1. Personal connection

These are the experiences that are deeply relevant, curated or anticipatory. The connection is made through personalized art and design, whether it’s in a story, visual reference or how an experience or product feels.

2. Authenticity

Whether or not an experience is perceived as enjoyable is often based on the context in which the customer experiences it. Any moment in time can feel arduous or wonderful depending on how you feel about what you are doing and what else is going on in your life.

Consider the next online purchase you want to (or have to) make. It can be a welcome retreat from the everyday routine or it can be a distraction from other activities that need your attention. The magic happens if the experience still connects in a personal way.

One thing marketers have learned is that choice and agency are critical. As such, it’s your responsibility to design authentic choices that empower people to feel active, participatory and understood.

3. Elevate humans to action or a new understanding

Art is an ancient storytelling medium and cultural influence. Design is a way to amplify what someone or something already is.

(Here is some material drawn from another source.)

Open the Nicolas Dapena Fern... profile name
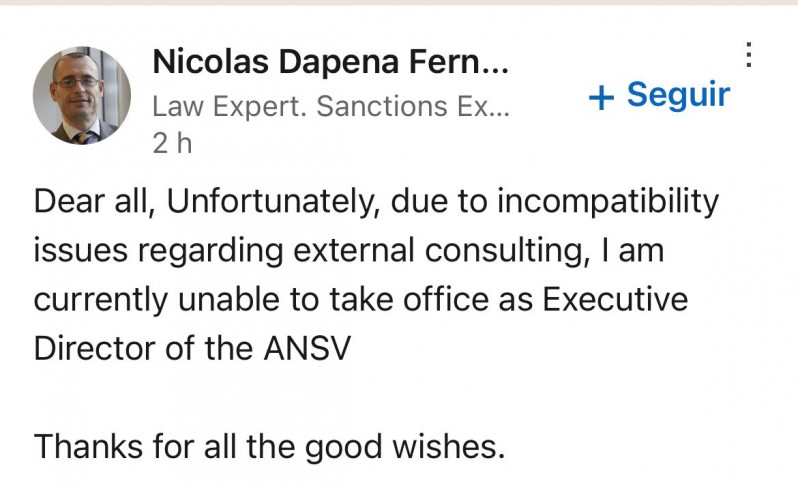The width and height of the screenshot is (798, 484). tap(330, 63)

Putting these two together means that you know enough and understand enough about the customer experience to see it for what it truly is: a human experience. Marketers have the ability to design authentic and compelling connections to people’s lives and make the  impact positive and human. Some fitness companies are successfully uniting equipment, apparel and coaching to create a sense of community and well-being.

This purposeful, human-oriented approach to experience will not fade any time soon. As designer and technologist John Maeda, said “I believe art and design are poised to transform our economy in the 21st century like science and technology did in the last century.”

The challenge – and the responsibility – underlying this truth will keep the principles of human-centered design at the forefront of the marketer’s agenda.